Karşıt Kutuplar

Kutupluluk doğanın her yanına nüfuz etmiş bir özelliktir. Sadece dünyanın kuzey ve güney kutupları olarak mevcut değildir. Aynı zamanda, çekirdeklerin bir değil iki manyetik kutbu varmış gibi davrandıkları atomaltı düzeyde de mevcuttur. Diyalektik, doğa tecrübemizin sonucu olarak kanıtlamıştır ki, genelde tüm kutupsal karşıtlar, karşıt kutupların birbirleri üzerine karşılıklı eylemiyle belirlenirler, bu kutupların ayrışması ve karşıtlığı, ancak bunların karşılıklı bağlantı ve birliğiyle varolur, ve tersinden, bunların birliği ancak bunların ayrışmasında varolur ve karşılıklı bağlantıları da ancak karşıtlıklarında varolur. Bu bir kez saptandı mı, itme ve çekmenin sonuçta birbirini götürmesi, ya da hareketin bir biçiminin bir yarıya ve diğer biçiminin diğer yarıya bölünmesi gibi bir sorun olamaz, dolayısıyla iki kutbun karşılıklı olarak iç içe geçmesi ya da mutlak ayrışması gibi bir sorun da olamaz. Bu, ilk durumda mıknatısın kuzey ve güney kutuplarının karşılıklı olarak birbirlerini götürmelerini istemekle, ya da ikinci durumda mıknatısı iki kutup arasında ortadan bölmenin, bir tarafta güney kutbu olmayan kuzey bir yarım ve diğer tarafta da kuzey kutbu olmayan güney bir yarım doğurmasını istemekle eşit olur.

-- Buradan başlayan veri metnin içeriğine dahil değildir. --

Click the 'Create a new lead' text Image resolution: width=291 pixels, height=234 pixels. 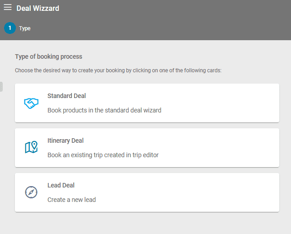(x=71, y=199)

İnsanların mutlak ve değişmez karşıtlar olarak gördüğü bazı şeyler vardır. Örneğin, aşırı bağdaşmazlık kavramını anlatmak istediğimizde “karşıt kutuplar” terimini kullanırız: kuzey ve güney mutlak olarak sabitlenmiş ve karşıt olgular olarak görülürler. Gemiciler bin yıldan fazladır kaderlerini, onlara bilinmeyen denizlerde kılavuzluk eden ve her zaman kuzey kutbu denen esrarlı şeyi gösteren pusulaya teslim etmektedirler. Oysa daha yakından bir analiz, kuzey kutbunun ne sabit ne de kararlı olmadığını göstermektedir. Dünya, kendi merkezinde, yer eksenine paralel olarak uzanan adeta dev bir mıknatıs varmışçasına güçlü bir manyetik alanla (jeosantrik bir eksen dipolü) sarılmıştır. Bu, dünyanın merkezinin esasen demirden oluşan metalik bileşimiyle ilişkilidir. Güneş sisteminin oluşumundan bu yana geçen 4,6 milyar yılda, dünyadaki kayalar defalarca oluştular ve yeniden oluştular. Ve sadece kayalar değil, her şey.
Devamını oku “Karşıt Kutuplar”

Karşıtların Birliği ve Karşılıklı İç İçe Geçişi

Doğada nereye bakarsak bakalım karşıt eğilimlerin bir arada varolma dinamiğini görürüz. Yaşamı ve hareketi doğuran bu yaratıcı gerilimdir. Bu, Herakleitos (İ.Ö. 500 dolayları) tarafından iki bin beş yüz yıl önce anlaşılmıştı. Hatta bu, Çin’deki ying ve yang düşüncesinde ve Budizmde olduğu gibi, bazı Doğu dinlerinde de mevcuttur. Burada diyalektik mistik bir biçimde açığa çıkmakla beraber, doğanın işleyişine ilişkin bir sezgiyi yansıtır. Hindu dini, yaratılış (Brahma), istikrar ya da düzen (Vişnu) ve yıkım ya da düzensizlikten (Şiva) oluşan üç aşamayı ortaya koyduğunda, diyalektik düşüncenin tohumunu taşımaktadır. Kaos matematiği konulu ilginç kitabında Ian Stewart, “evcilleştirilmemiş” tanrı Şiva ve tanrı Vişnu arasındaki farklılığın, iyi ve kötü arasındaki karşıtlık olmadığına, ahenk ve ahenksizlik ilkesinin birlikte tüm varlığın temelini oluşturduklarına dikkat çeker: Aynı şekilde, matematikçiler düzen ve kaosu altta yatan tek bir determinizmin iki farklı görünümü olarak görmeye başlıyorlar. Ve bunların hiçbirisi yalıtık bir halde bulunmamaktadır.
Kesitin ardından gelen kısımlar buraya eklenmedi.